§ **Task requirements**: Set down again exactly the lines of the listing below that fall between the line holding "Click info icon" and the line holding "Given: Delete all of Today's activity", inclusive.

§ **Source material**:
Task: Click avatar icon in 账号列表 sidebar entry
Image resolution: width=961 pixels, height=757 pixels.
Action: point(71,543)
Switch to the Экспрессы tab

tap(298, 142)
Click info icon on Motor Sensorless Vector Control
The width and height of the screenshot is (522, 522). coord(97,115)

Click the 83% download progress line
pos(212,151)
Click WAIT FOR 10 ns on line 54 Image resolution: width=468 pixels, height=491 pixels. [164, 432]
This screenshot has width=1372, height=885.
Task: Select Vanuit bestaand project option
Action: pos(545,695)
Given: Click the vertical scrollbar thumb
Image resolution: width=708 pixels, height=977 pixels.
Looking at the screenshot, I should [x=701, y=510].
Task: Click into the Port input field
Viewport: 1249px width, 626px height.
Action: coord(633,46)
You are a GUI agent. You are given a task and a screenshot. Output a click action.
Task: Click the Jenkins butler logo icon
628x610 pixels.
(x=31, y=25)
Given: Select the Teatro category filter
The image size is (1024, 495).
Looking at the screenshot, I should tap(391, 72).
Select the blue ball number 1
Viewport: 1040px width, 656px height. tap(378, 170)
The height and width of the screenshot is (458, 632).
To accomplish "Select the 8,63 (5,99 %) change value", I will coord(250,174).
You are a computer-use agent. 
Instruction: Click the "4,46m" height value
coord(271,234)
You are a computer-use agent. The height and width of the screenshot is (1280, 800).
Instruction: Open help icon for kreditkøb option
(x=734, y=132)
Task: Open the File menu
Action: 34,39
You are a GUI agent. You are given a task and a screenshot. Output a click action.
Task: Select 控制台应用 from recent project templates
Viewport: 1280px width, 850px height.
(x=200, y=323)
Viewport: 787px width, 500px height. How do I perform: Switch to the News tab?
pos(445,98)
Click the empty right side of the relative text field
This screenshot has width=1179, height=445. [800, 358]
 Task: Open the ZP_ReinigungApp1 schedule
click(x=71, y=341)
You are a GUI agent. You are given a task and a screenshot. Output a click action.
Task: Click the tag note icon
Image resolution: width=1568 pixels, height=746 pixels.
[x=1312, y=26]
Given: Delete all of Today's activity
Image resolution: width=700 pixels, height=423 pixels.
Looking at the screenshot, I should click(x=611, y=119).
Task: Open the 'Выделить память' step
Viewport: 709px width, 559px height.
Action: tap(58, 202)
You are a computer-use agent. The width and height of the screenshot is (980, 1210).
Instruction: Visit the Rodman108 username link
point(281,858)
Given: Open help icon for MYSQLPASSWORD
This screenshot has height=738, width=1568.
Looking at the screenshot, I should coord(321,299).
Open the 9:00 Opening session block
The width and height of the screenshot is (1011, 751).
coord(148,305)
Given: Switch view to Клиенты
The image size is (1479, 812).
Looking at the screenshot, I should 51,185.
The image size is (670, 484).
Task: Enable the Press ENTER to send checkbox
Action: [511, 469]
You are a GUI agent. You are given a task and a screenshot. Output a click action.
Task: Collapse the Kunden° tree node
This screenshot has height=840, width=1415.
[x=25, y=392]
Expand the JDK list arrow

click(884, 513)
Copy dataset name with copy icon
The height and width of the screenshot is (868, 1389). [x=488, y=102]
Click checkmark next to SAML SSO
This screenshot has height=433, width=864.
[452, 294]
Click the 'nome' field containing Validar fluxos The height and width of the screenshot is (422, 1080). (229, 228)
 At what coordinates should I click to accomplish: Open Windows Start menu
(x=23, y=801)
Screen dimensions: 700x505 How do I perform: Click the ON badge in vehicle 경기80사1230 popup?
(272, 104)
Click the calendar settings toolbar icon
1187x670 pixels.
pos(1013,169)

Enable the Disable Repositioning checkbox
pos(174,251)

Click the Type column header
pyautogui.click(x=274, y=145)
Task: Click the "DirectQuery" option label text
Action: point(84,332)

§ **Reply to the task**:
Click info icon on Motor Sensorless Vector Control
The width and height of the screenshot is (522, 522). coord(97,115)

Click the 83% download progress line
pos(212,151)
Click WAIT FOR 10 ns on line 54 Image resolution: width=468 pixels, height=491 pixels. [164, 432]
This screenshot has width=1372, height=885.
Task: Select Vanuit bestaand project option
Action: pos(545,695)
Given: Click the vertical scrollbar thumb
Image resolution: width=708 pixels, height=977 pixels.
Looking at the screenshot, I should [x=701, y=510].
Task: Click into the Port input field
Viewport: 1249px width, 626px height.
Action: coord(633,46)
You are a GUI agent. You are given a task and a screenshot. Output a click action.
Task: Click the Jenkins butler logo icon
628x610 pixels.
(x=31, y=25)
Given: Select the Teatro category filter
The image size is (1024, 495).
Looking at the screenshot, I should tap(391, 72).
Select the blue ball number 1
Viewport: 1040px width, 656px height. tap(378, 170)
The height and width of the screenshot is (458, 632).
To accomplish "Select the 8,63 (5,99 %) change value", I will coord(250,174).
You are a computer-use agent. 
Instruction: Click the "4,46m" height value
coord(271,234)
You are a computer-use agent. The height and width of the screenshot is (1280, 800).
Instruction: Open help icon for kreditkøb option
(x=734, y=132)
Task: Open the File menu
Action: 34,39
You are a GUI agent. You are given a task and a screenshot. Output a click action.
Task: Select 控制台应用 from recent project templates
Viewport: 1280px width, 850px height.
(x=200, y=323)
Viewport: 787px width, 500px height. How do I perform: Switch to the News tab?
pos(445,98)
Click the empty right side of the relative text field
This screenshot has width=1179, height=445. [800, 358]
 Task: Open the ZP_ReinigungApp1 schedule
click(x=71, y=341)
You are a GUI agent. You are given a task and a screenshot. Output a click action.
Task: Click the tag note icon
Image resolution: width=1568 pixels, height=746 pixels.
[x=1312, y=26]
Given: Delete all of Today's activity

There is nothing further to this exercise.